▶ [Provided passage]:
** Begin **

This protocol is presented to characterize the complex wetting conditions of an opaque porous medium (hydrocarbon reservoir rock) using three-dimensional images obtained by X-ray microtomography at subsurface conditions.
In situ wettability measurements in hydrocarbon reservoir rocks have only been possible recently. The purpose of this work is to present a protocol to characterize the complex wetting conditions of hydrocarbon reservoir rock using pore-scale three-dimensional X-ray imaging at subsurface conditions. In this work, heterogeneous carbonate reservoir rocks, extracted from a very large producing oil field, have been used to demonstrate the protocol. The rocks are saturated with brine and oil and aged over three weeks at subsurface conditions to replicate the wettability conditions that typically exist in hydrocarbon reservoirs (known as mixed-wettability). After the brine injection, high-resolution three-dimensional images (2 µm/voxel) are acquired and then processed and segmented. To calculate the distribution of the contact angle, which defines the wettability, the following steps are performed. First, fluid-fluid and fluid-rock surfaces are meshed. The surfaces are smoothed to remove voxel artefacts, and in situ contact angles are measured at the three-phase contact line throughout the whole image. The main advantage of this method is its ability to characterize in situ wettability accounting for pore-scale rock properties, such as rock surface roughness, rock chemical composition, and pore size. The in situ wettability is determined rapidly at hundreds of thousands of points.
The method is limited by the segmentation accuracy and X-ray image resolution. This protocol could be used to characterize the wettability of other complex rocks saturated with different fluids and at different conditions for a variety of applications. For example, it could help in determining the optimal wettability that could yield an extra oil recovery (i.e., designing brine salinity accordingly to obtain higher oil recovery) and to find the most efficient wetting conditions to trap more CO2 in subsurface formations.
Wettability (the contact angle between immiscible fluids at a solid surface) is one of the key properties that control fluid configurations and oil recovery in reservoir rocks. Wettability affects macroscopic flow properties including relative permeability and capillary pressure1,2,3,4,5,6. However, measuring the in situ wettability of reservoir rock has remained a challenge. Reservoir rock wettability has been determined traditionally at the core scale, indirectly using wettability indices7,8, and directly ex situ on flat mineral surfaces4,9,10,11. Both wettability indices and ex situ contact angle measurements are limited and cannot characterize the mixed-wettability (or range of contact angle) that typically exist in hydrocarbon reservoirs. Moreover, they do not account for pore-scale rock properties, such as rock mineralogy, surface roughness, pore-geometry, and spatial heterogeneity, that have a direct impact on the fluid arrangement at the pore scale.

** End **

▶ [Data lines]:

** Begin **

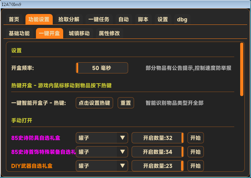Click the 开启数量:23 slider
This screenshot has width=251, height=178.
[x=157, y=166]
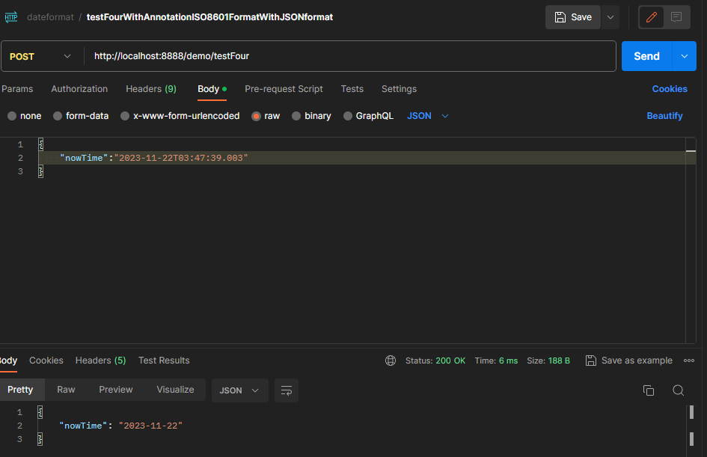Copy the response using the copy icon
707x457 pixels.
(x=649, y=390)
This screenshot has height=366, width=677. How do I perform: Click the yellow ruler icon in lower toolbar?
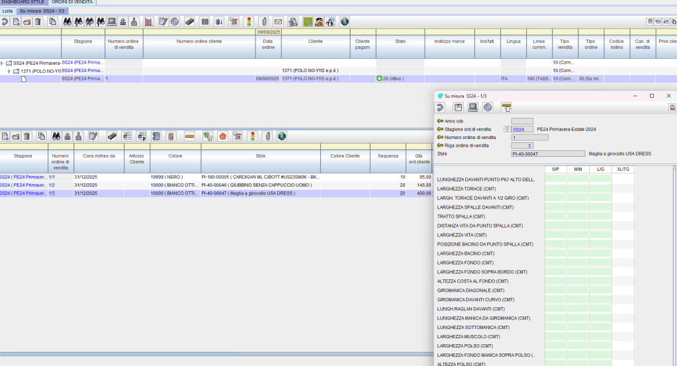(x=189, y=136)
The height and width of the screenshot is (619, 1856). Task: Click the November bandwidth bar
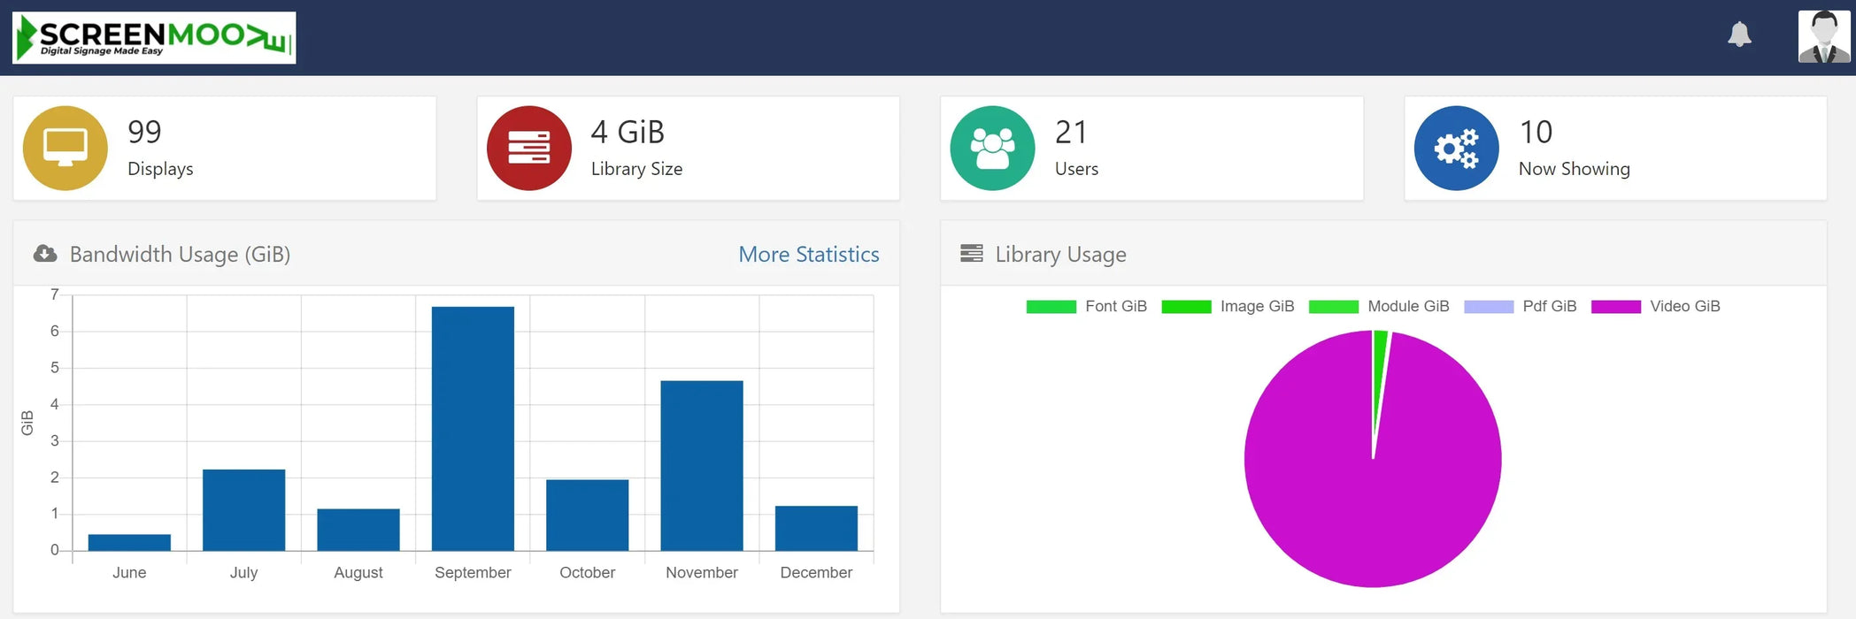pos(701,466)
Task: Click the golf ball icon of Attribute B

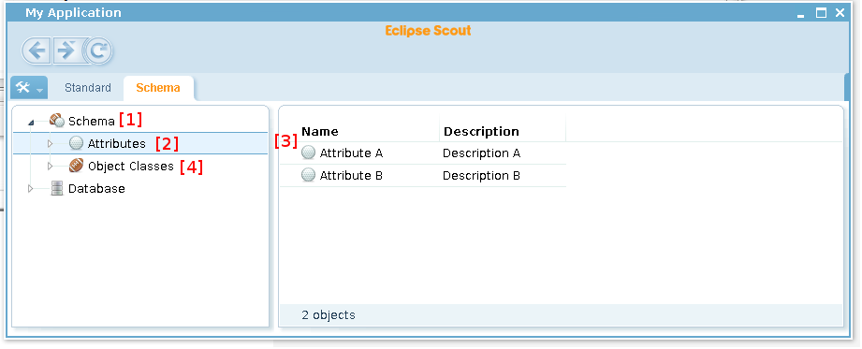Action: 309,175
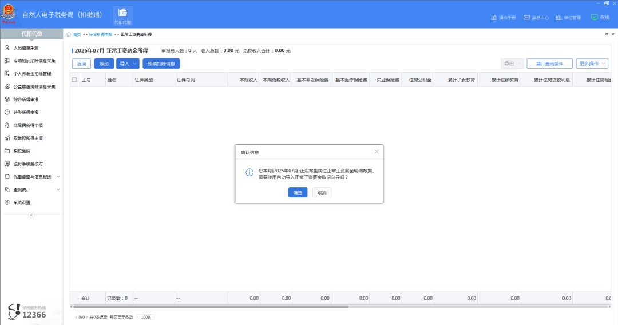Confirm the dialog with 确定 button
Screen dimensions: 618x325
tap(298, 193)
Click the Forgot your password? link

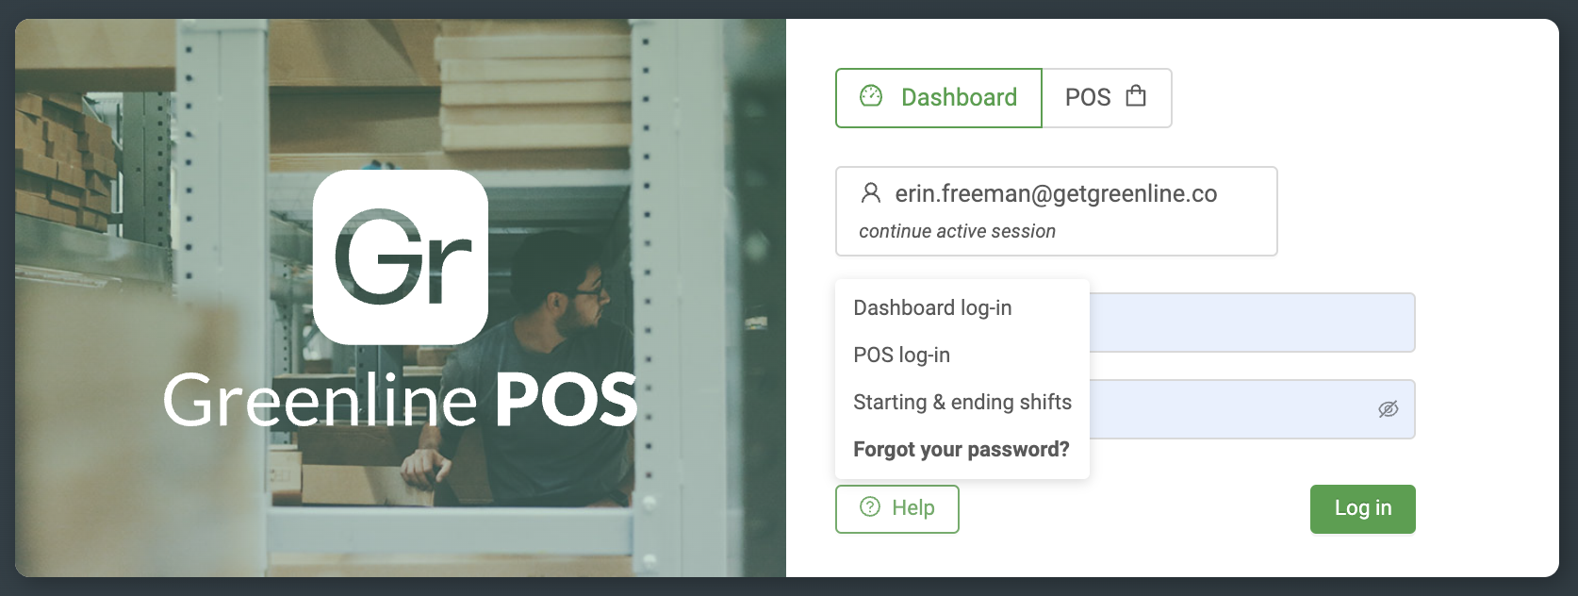pyautogui.click(x=961, y=450)
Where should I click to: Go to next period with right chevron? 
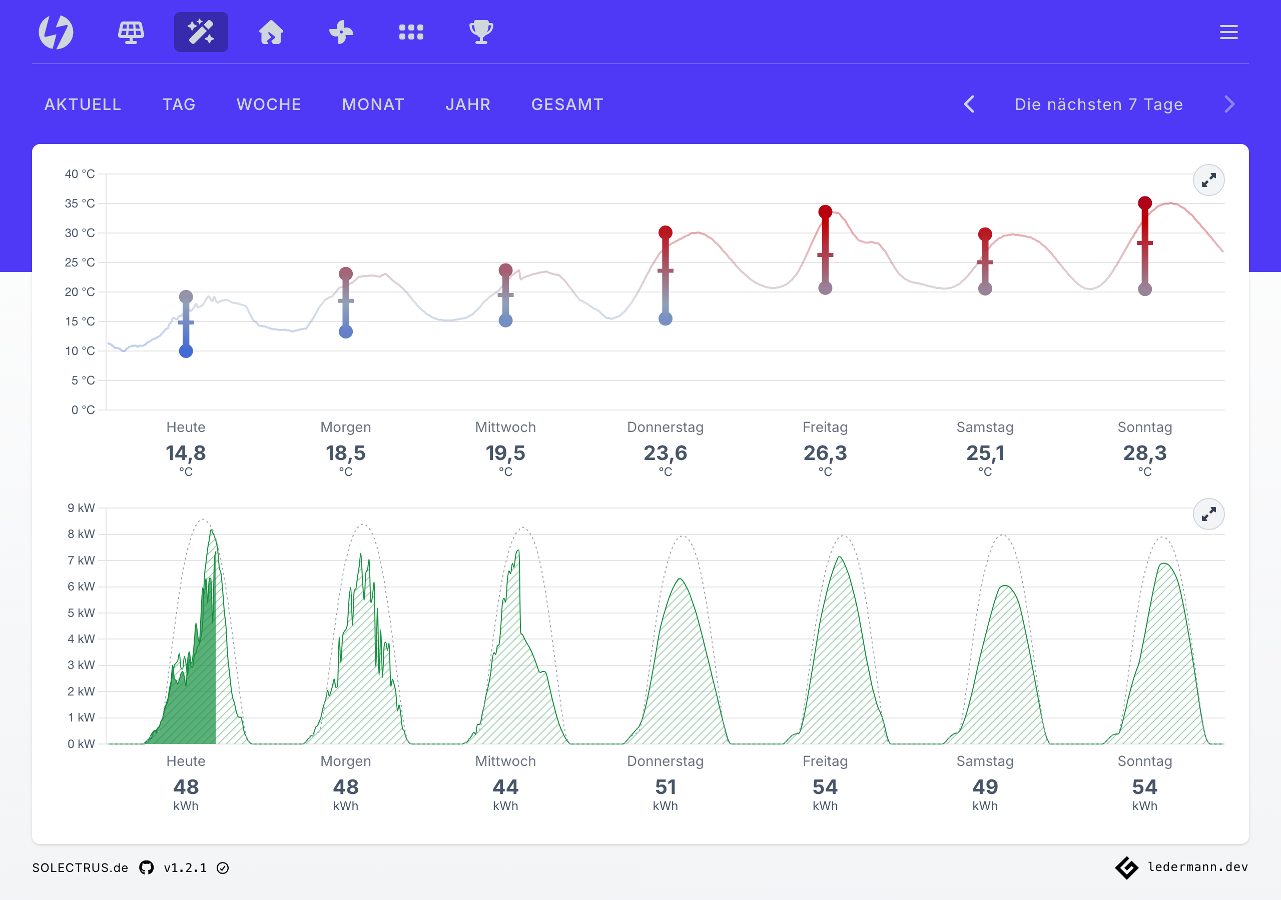(1229, 104)
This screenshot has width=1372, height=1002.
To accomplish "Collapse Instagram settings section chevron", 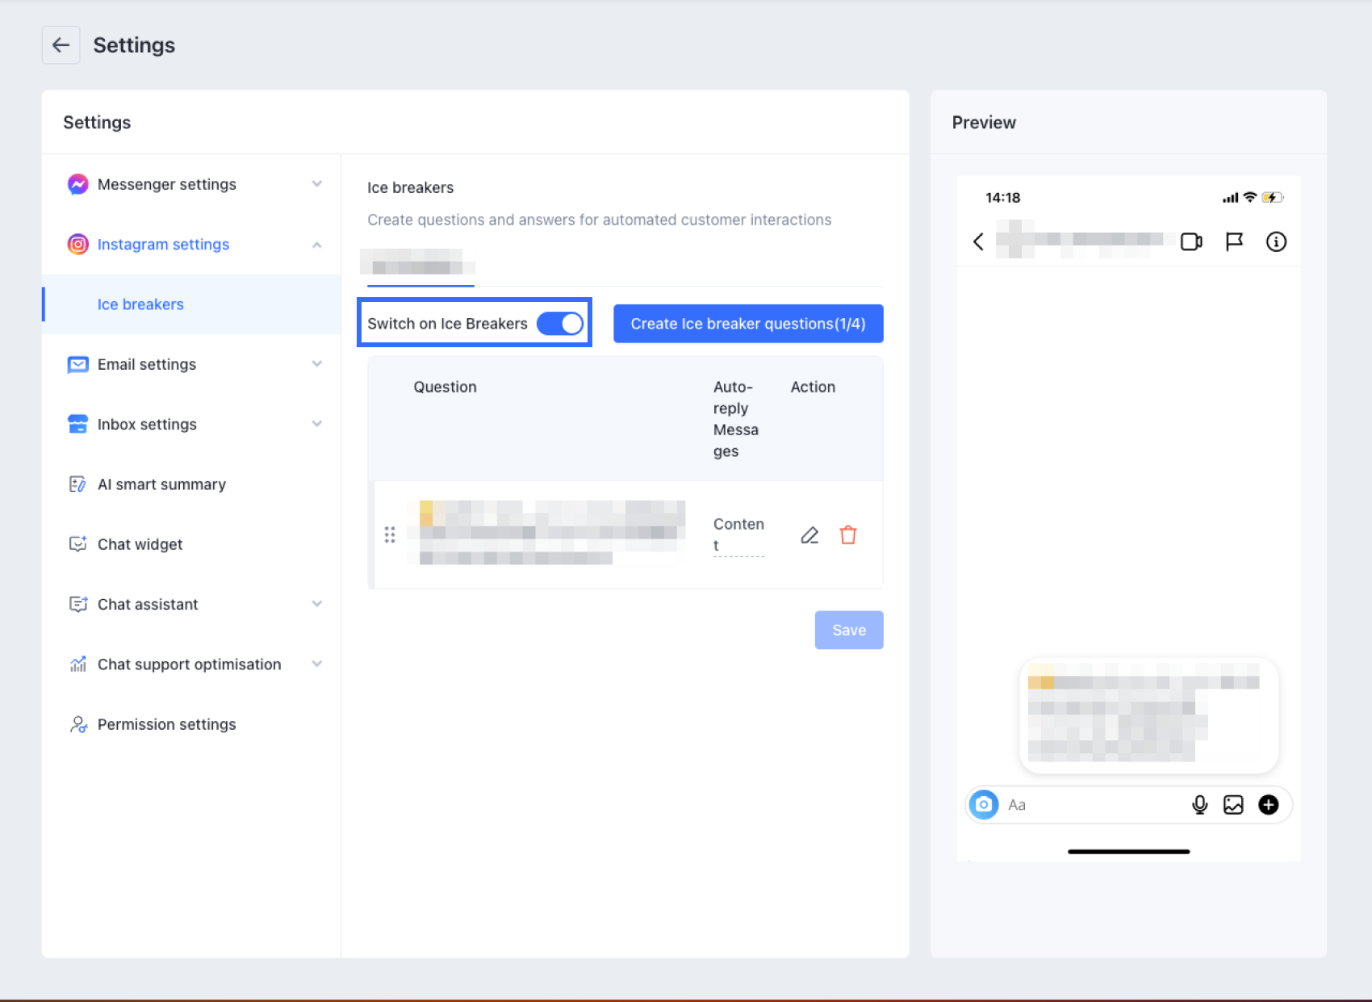I will [x=317, y=245].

** End **

▶ [Exercise set]:
[1] In the wettability protocol text, list the pore-scale rock properties that the last paragraph says wettability indices and ex situ contact angle measurements do not account for.
[2] Pick up the wettability protocol text right after its last sentence and continue writing it.
The rows come from a different source than the wettability protocol text.

▶ [Written responses]:
[1]
- Rock mineralogy
- Surface roughness
- Pore-geometry
- Spatial heterogeneity

[2]
Recent advances in non-invasive three-dimensional imaging using X-ray microtomography12, in combination with the use of an elevated temperature and pressure apparatus13, have allowed the study of multiphase flow in permeable media14,15,16,17,18,19,20,21,22,23. This technology has facilitated the development of manual in situ contact angle measurements at the pore scale in an opaque porous medium (quarry limestone rock) at subsurface conditions24. A mean contact angle value of 45° ± 6° between CO2 and potassium iodide (KI) brine was obtained by hand from raw images at 300 points. However, the manual method is time-consuming (i.e., 100 contact angle points could take up to several days to be measured) and the values obtained could have a subjective bias.
The measurement of an in situ contact angle has been automated by different methods applied to segmented three-dimensional X-ray images25,26,27. Scanziani et al.25 improved the manual method by placing a circle at the fluid-fluid interface that intersects with a line placed at the fluid-rock interface on slices orthogonal to the three-phase contact line. This method has been applied to small sub-volumes extracted from three-dimensional images of quarry limestone rock saturated with decane and KI brine. Klise et al.26 developed a method to quantify the in situ contact angle automatically by fitting planes to the fluid-fluid interfaces and fluid-rock interfaces. The contact angle was determined between these planes. This method was applied to three-dimensional images of beads saturated with kerosene and brine. Both automated methods were applied to voxelized images that might introduce error, and in both methods, lines or planes were fitted at the fluid-fluid and fluid-rock interfaces and the contact angle was measured between them. Applying these two approaches on voxelized segmented images of complex rock geometry could lead to errors while also being time-consuming.
In this protocol, we apply the automated in situ contact angle method developed by AlRatrout et al.27 that removes voxelization artefacts by applying Gaussian smoothing to the fluid-fluid and fluid-solid interfaces. Then, a uniform curvature smoothing is applied only to the fluid-fluid interface, which is consistent with the capillary equilibrium. Hundreds of thousands of contact angle points are measured rapidly in combination with their x-, y-, and z-coordinates. The approach of AlRatrout et al.27 has been applied to water-wet and mixed-wet quarry limestone samples saturated with decane and KI brine.
In this protocol, we employ the latest advances in X-ray microtomography combined with a high-pressure and high-temperature apparatus to conduct an in situ wettability characterization of complex carbonate reservoir rocks, extracted from a very large producing oil field located in the Middle East. The rocks were saturated with crude oil at subsurface conditions to reproduce the reservoir conditions upon discovery. It has been hypothesized that parts of the reservoir rock surfaces (with direct contact with crude oil) become oil-wet, while others (filled with initial formation brine) remain water-wet28,29,30. However, the reservoir rock wettability is even more complex due to several factors controlling the degree of wettability alteration, including the surface roughness, the rock chemical heterogeneity, the crude oil composition, the brine composition and saturation, and the temperature and pressure. A recent study31 has shown that there is typically a range of contact angle in reservoir rocks with values both above and below 90°, measured using the automated method developed by AlRatrout et al.27.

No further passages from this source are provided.